Binary pattern matching (match:)

For matching on binary data (strings as UTF-8 bytes, binary protocols), use the match: expression with << >> binary segments.

Syntax:

expr match: [
  <<segment, ...>> -> result;
  <<segment, ...>> when: [guard] -> result;
  _ -> fallback
]

Segment types: name:8 (8-bit int), name/binary (rest as binary)

TestCase subclass: Ch14BinaryPatterns

  testMatchFirstByte =>
    // "A" is byte 65 in UTF-8:
    result := "ABC" match: [
      <<first:8, _/binary>> -> first;
      _ -> 0
    ]
    self assert: result equals: 65

  testMatchRestBinary =>
    result := "ABC" match: [
      <<_:8, rest/binary>> -> rest size;
      _ -> 0
    ]
    self assert: result equals: 2

  testMatchWildcard =>
    result := "hello" match: [
      <<_/binary>> -> true;
      _ -> false
    ]
    self assert: result

  testMatchWithGuard =>
    result := "X" match: [
      <<first:8, _/binary>> when: [first > 200] -> "high";
      _ -> "low"
    ]
    self assert: result equals: "low"

Summary

Destructuring assignment:

#[a, b, c] := someArray           — array
#{#key => var} := dict             — map
{a, b} := erlangTuple              — tuple

match: expression:

expr match: [
  literal -> result;               — literal match
  x -> result;                     — variable capture
  x when: [guard] -> result;       — guarded match
  #[a, b] -> result;               — array pattern
  #[#[a, b], c] -> result;         — nested pattern
  #{#key => v} -> result;          — map pattern
  Result ok: v -> result;          — constructor pattern
  #[x, x] -> result;              — equality constraint
  <<byte:8, rest/binary>> -> r;    — binary pattern
  _ -> fallback                    — wildcard
]

Wildcard: _ (matches and discards any value)

Exercises

1. Nested destructuring.
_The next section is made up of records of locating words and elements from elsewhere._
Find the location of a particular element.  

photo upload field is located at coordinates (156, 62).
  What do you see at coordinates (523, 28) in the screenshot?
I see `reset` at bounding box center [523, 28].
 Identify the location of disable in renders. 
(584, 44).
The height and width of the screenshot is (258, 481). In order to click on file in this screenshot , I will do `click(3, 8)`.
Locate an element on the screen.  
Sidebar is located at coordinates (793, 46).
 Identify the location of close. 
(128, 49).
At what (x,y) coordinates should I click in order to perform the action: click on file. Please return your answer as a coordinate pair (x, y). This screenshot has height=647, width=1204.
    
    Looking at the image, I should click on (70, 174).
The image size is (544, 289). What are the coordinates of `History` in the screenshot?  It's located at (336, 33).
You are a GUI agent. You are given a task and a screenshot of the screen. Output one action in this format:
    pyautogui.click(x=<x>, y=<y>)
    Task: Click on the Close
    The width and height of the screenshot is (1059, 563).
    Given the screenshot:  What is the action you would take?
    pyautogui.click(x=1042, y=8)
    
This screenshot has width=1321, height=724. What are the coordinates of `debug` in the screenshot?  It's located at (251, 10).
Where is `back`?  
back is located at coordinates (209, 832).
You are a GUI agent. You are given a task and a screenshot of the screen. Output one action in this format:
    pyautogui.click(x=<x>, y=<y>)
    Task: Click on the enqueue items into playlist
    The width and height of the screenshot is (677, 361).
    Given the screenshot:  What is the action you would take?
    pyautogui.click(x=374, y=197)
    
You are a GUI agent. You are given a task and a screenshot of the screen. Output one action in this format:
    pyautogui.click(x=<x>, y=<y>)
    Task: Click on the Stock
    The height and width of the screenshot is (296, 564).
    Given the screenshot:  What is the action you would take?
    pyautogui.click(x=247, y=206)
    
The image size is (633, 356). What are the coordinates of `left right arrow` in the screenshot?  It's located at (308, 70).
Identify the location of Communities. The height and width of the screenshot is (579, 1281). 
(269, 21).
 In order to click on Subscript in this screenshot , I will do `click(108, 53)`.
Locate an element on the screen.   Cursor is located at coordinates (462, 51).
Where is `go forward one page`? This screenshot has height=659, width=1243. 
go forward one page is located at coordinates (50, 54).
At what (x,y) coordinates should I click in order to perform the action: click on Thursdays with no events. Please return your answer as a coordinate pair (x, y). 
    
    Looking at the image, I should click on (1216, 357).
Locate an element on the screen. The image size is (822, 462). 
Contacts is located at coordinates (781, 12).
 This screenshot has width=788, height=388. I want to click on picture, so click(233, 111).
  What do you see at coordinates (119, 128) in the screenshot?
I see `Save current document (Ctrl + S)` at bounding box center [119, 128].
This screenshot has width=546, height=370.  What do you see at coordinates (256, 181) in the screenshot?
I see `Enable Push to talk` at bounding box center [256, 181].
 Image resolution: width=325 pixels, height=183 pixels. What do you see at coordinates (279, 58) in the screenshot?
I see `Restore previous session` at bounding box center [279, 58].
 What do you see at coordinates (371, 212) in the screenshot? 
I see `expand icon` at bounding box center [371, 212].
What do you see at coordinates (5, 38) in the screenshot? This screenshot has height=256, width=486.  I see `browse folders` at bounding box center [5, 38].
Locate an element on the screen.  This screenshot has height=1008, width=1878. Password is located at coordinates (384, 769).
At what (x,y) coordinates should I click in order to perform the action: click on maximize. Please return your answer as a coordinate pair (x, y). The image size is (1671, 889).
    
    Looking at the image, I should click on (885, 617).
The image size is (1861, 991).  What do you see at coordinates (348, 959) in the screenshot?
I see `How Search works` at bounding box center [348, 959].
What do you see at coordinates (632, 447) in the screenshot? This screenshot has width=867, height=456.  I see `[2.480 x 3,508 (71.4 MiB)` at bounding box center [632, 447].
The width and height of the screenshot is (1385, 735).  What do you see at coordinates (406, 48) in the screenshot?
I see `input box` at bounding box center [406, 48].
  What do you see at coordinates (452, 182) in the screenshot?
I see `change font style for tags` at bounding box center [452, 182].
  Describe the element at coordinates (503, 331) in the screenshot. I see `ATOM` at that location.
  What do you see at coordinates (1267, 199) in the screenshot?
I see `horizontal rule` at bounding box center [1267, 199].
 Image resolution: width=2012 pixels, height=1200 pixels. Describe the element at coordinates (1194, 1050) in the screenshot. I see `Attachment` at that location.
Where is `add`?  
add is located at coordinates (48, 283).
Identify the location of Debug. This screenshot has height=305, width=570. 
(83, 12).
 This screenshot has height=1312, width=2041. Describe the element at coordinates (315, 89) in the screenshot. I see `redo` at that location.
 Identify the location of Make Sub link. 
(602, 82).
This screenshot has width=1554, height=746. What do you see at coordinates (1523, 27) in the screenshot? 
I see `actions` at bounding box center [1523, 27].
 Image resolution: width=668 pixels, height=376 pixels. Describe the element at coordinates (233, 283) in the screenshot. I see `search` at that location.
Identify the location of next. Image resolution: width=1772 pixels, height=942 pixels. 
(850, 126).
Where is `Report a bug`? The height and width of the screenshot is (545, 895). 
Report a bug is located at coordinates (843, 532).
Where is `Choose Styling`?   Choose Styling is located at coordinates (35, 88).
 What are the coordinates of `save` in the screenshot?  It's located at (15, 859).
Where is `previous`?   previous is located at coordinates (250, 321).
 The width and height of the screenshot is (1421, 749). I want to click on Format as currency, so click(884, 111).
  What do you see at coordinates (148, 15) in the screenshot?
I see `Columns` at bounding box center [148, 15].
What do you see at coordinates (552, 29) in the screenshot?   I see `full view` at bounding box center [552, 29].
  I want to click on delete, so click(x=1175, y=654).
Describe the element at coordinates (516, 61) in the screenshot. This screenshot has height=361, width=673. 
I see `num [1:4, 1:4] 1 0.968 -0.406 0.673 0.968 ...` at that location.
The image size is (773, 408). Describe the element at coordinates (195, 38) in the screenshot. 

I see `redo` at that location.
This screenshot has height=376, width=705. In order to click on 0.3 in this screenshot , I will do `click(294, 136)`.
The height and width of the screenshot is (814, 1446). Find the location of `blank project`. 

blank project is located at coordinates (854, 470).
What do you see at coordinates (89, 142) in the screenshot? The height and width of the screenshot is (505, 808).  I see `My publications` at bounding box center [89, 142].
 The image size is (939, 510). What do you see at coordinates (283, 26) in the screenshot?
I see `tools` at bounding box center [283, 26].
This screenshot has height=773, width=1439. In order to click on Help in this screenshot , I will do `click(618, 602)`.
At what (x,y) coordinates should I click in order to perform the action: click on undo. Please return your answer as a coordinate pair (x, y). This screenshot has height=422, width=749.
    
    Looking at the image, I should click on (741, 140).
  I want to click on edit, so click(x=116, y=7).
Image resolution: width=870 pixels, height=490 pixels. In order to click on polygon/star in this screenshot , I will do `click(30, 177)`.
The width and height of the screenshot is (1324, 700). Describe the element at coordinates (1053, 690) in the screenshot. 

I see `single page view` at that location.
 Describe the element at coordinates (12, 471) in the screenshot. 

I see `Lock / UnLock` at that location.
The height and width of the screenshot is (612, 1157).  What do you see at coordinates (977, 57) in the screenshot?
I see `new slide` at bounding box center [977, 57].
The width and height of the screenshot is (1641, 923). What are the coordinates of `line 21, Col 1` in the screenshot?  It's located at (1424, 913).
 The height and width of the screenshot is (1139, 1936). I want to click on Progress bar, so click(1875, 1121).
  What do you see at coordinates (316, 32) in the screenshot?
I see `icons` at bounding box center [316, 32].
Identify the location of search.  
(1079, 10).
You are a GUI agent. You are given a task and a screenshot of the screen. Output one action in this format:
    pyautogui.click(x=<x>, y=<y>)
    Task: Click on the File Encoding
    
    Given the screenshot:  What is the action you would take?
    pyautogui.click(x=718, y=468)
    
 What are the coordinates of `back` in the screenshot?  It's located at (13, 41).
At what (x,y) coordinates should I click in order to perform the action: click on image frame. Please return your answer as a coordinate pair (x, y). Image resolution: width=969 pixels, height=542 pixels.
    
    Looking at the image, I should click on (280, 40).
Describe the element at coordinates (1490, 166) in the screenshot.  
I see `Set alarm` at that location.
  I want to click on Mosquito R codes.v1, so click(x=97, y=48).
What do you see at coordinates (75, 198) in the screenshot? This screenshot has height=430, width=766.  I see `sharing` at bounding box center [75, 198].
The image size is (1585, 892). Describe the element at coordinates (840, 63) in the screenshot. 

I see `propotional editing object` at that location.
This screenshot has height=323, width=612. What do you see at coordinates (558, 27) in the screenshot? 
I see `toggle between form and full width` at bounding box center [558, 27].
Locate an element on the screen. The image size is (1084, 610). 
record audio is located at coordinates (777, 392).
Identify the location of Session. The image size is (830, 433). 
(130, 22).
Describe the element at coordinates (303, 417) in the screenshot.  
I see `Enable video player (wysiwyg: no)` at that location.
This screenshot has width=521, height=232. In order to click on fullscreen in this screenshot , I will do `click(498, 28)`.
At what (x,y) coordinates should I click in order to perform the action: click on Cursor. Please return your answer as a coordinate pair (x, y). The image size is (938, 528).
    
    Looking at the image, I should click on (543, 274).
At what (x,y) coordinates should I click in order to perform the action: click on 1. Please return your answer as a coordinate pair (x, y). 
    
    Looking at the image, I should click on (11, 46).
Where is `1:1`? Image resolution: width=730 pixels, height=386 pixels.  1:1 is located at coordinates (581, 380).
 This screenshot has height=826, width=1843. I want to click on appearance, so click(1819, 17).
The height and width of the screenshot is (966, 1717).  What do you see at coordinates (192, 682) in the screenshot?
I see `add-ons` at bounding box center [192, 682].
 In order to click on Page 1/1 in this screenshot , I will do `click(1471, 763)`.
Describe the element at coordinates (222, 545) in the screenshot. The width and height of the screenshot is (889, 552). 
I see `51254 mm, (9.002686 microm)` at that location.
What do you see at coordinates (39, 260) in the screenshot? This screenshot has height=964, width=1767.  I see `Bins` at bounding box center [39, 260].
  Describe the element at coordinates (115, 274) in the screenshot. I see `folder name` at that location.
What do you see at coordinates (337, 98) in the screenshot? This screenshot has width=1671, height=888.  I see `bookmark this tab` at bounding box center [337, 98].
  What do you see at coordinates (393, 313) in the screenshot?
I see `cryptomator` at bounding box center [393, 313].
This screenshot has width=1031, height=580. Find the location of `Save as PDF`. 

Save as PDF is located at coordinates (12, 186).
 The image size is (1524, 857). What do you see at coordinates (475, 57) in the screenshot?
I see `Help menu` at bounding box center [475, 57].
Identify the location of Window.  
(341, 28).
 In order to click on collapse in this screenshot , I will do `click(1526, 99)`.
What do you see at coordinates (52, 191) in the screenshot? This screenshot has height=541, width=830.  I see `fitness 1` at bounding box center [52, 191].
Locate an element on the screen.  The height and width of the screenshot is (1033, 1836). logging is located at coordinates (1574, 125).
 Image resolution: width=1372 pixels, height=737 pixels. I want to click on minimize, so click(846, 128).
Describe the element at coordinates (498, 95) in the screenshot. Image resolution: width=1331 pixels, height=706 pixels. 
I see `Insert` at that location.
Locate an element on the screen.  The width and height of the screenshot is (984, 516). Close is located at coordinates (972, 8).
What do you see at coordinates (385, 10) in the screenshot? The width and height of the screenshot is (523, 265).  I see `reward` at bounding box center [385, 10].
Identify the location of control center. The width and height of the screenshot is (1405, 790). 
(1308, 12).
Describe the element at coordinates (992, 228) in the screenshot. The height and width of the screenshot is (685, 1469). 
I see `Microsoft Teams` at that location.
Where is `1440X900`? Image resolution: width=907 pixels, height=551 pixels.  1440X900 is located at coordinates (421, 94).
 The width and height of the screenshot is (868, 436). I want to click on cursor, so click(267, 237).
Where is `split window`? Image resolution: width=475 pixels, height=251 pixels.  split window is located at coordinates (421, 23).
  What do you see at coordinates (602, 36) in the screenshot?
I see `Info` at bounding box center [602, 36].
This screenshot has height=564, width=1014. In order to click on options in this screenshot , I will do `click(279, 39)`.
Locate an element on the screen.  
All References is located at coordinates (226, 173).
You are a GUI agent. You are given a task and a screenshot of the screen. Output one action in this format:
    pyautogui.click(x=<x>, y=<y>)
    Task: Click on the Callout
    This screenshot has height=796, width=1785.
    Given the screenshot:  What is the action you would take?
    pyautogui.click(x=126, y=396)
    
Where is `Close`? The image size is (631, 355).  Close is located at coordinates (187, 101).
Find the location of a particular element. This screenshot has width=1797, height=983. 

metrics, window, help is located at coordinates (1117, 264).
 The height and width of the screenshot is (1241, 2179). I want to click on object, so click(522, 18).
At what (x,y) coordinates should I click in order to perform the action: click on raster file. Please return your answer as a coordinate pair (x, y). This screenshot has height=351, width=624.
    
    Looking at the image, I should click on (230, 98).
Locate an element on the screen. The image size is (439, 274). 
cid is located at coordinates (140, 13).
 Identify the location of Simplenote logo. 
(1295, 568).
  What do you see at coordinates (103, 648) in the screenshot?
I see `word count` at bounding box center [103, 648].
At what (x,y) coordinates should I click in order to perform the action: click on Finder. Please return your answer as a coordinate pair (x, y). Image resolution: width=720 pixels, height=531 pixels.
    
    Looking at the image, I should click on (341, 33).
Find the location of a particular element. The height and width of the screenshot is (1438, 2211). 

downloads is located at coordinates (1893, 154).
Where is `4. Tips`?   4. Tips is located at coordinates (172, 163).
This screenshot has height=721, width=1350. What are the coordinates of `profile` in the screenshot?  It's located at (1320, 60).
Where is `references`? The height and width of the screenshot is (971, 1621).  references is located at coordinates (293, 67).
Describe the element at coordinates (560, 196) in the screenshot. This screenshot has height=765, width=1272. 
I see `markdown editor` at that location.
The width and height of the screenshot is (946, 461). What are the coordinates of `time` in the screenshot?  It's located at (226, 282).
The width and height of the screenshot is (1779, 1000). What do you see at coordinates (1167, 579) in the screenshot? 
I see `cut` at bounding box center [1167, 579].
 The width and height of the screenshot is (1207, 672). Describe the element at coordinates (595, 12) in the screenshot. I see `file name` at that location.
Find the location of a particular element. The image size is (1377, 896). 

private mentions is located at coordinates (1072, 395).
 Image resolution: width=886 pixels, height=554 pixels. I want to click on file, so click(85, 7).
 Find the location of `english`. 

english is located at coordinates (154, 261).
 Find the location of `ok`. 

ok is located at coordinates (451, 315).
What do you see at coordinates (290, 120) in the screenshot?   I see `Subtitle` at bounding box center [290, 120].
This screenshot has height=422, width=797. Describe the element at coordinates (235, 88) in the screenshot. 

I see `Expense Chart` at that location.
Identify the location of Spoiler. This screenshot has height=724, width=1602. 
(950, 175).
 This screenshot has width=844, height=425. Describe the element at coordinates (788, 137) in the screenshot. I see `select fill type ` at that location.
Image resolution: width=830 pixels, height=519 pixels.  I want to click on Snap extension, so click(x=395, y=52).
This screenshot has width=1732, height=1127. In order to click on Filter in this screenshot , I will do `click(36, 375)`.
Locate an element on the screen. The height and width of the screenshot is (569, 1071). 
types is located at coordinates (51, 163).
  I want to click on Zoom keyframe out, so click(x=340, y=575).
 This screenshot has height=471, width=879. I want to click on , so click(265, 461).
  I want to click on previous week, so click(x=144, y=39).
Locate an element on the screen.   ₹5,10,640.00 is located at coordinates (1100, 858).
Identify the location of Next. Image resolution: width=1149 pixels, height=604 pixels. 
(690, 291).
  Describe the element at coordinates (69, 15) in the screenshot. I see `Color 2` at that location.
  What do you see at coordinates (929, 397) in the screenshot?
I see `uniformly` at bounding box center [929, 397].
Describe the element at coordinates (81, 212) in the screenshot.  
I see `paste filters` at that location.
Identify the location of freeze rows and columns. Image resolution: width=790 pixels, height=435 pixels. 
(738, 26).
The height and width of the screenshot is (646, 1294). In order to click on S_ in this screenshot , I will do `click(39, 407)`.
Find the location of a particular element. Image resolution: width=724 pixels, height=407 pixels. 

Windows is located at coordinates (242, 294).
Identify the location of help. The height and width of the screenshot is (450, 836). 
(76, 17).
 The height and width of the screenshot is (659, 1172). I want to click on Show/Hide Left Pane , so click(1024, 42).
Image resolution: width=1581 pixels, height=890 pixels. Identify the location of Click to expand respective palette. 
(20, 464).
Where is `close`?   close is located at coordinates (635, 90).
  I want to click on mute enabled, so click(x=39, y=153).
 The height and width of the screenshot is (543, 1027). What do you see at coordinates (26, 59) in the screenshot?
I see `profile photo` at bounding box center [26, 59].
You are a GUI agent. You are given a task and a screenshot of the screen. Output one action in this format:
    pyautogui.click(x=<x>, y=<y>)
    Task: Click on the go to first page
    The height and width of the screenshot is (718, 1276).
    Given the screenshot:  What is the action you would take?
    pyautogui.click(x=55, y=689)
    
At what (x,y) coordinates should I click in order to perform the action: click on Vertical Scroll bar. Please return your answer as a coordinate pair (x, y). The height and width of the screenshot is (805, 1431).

Given pairs := #[#[1, 2], #[3, 4]], use destructuring inside inject:into: to sum all four values.

Hint
pairs := #[#[1, 2], #[3, 4]]
pairs inject: 0 into: [:acc :pair |
  #[a, b] := pair
  acc + a + b
]
// => 10

2. match: with guards. Write a match: expression that classifies a number as "even" or "odd" using a guard that checks isEven.

Hint
7 match: [
  x when: [x isEven] -> "even";
  _ -> "odd"
]
// => "odd"

3. Map pattern matching. Given a dictionary #{#event => "click", #x => 5, #y => 10}, use a map pattern in match: to extract the event name.

Hint
d := #{#event => "click", #x => 5, #y => 10}
d match: [
  #{#event => name} -> name;
  _ -> "unknown"
]
// => "click"

Map patterns match a subset of keys — extra keys are ignored.